··· Records for the exercise

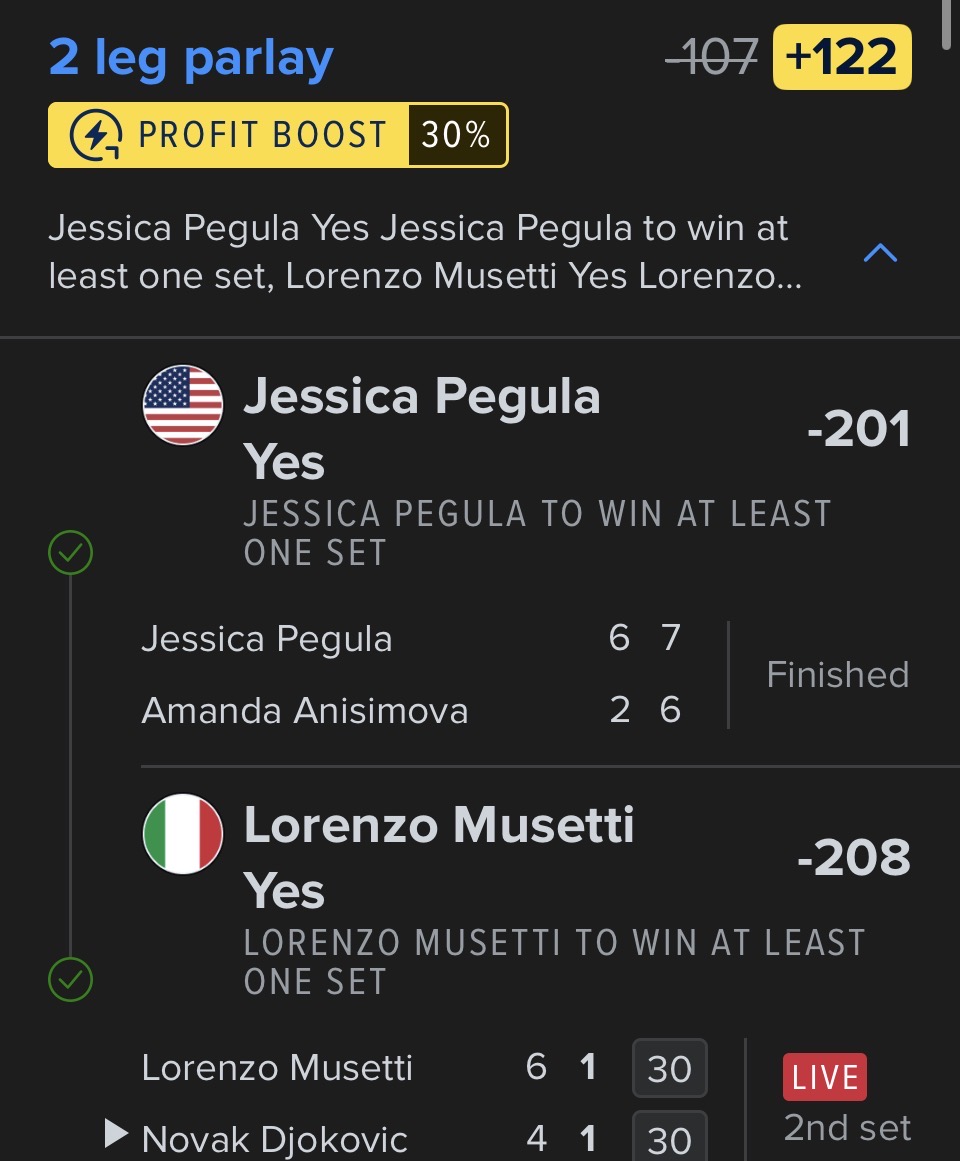The width and height of the screenshot is (960, 1161).
Task: Select the Jessica Pegula Yes selection
Action: (x=421, y=429)
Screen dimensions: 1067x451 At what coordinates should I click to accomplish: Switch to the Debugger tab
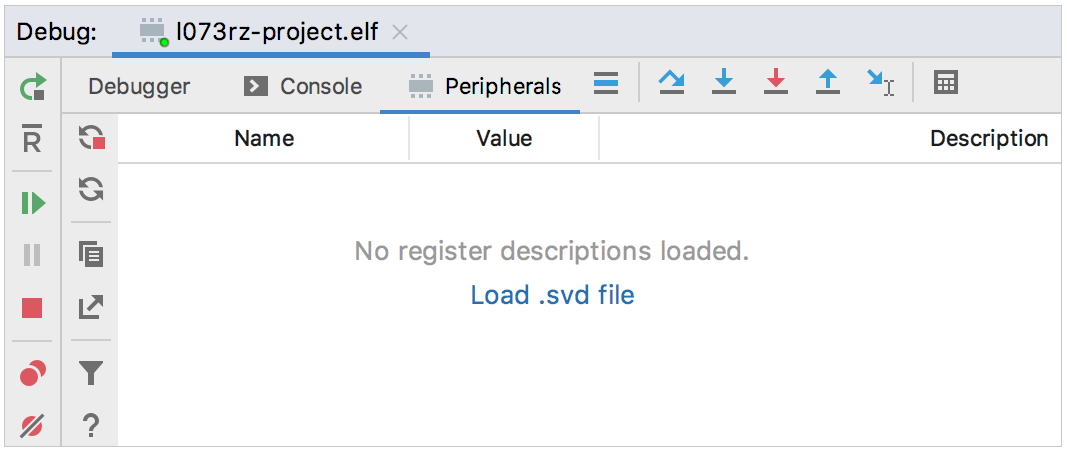coord(139,87)
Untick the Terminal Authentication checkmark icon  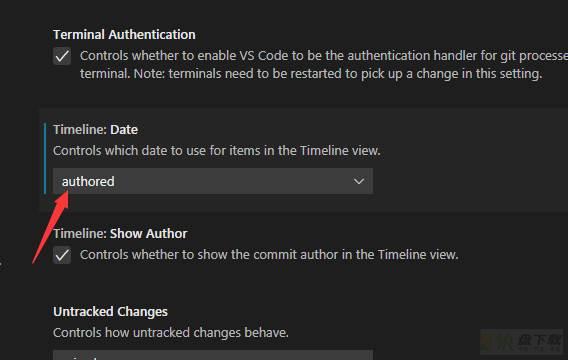[x=62, y=56]
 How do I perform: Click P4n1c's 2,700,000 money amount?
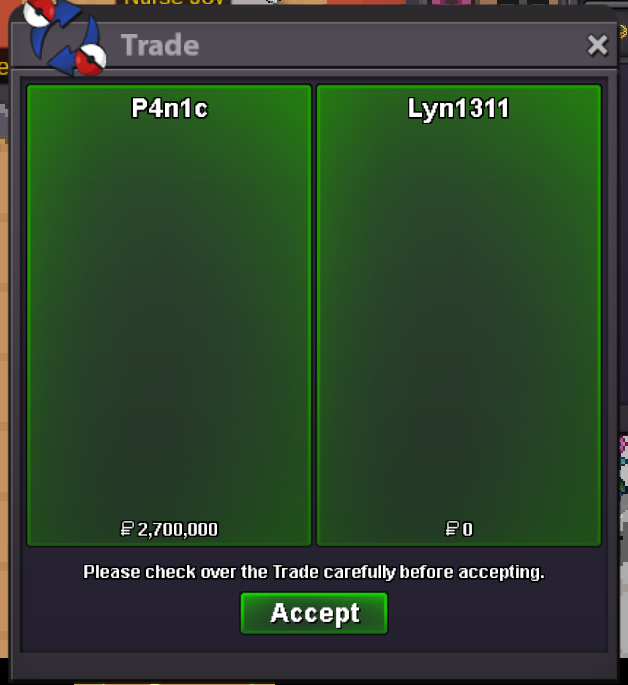(177, 529)
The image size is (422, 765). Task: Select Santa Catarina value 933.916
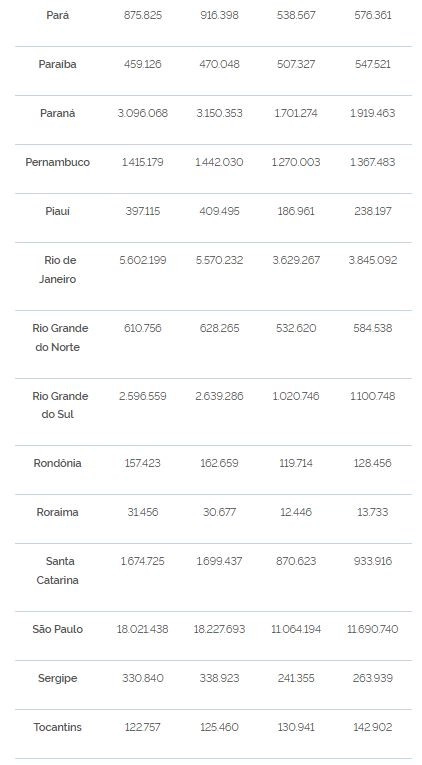coord(373,561)
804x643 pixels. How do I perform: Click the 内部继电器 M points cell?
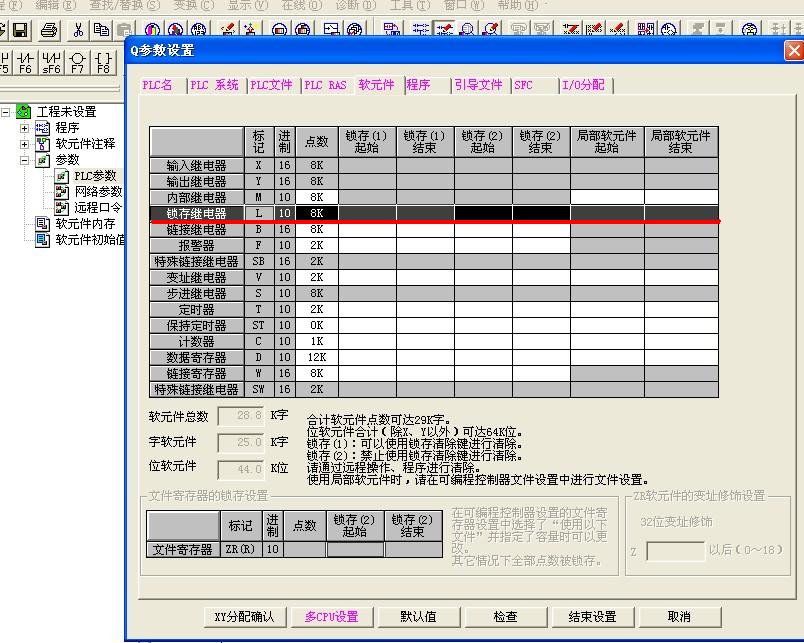click(x=316, y=198)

······

Requirement:
In the records above, find the line that contains "The image size" and retype it and all lines after it exactly, leaving out any pictures.

Result below:
The image size is (422, 765). Task: Select Santa Catarina value 933.916
coord(373,561)
804x643 pixels. How do I perform: Click the 内部继电器 M points cell?
click(x=316, y=198)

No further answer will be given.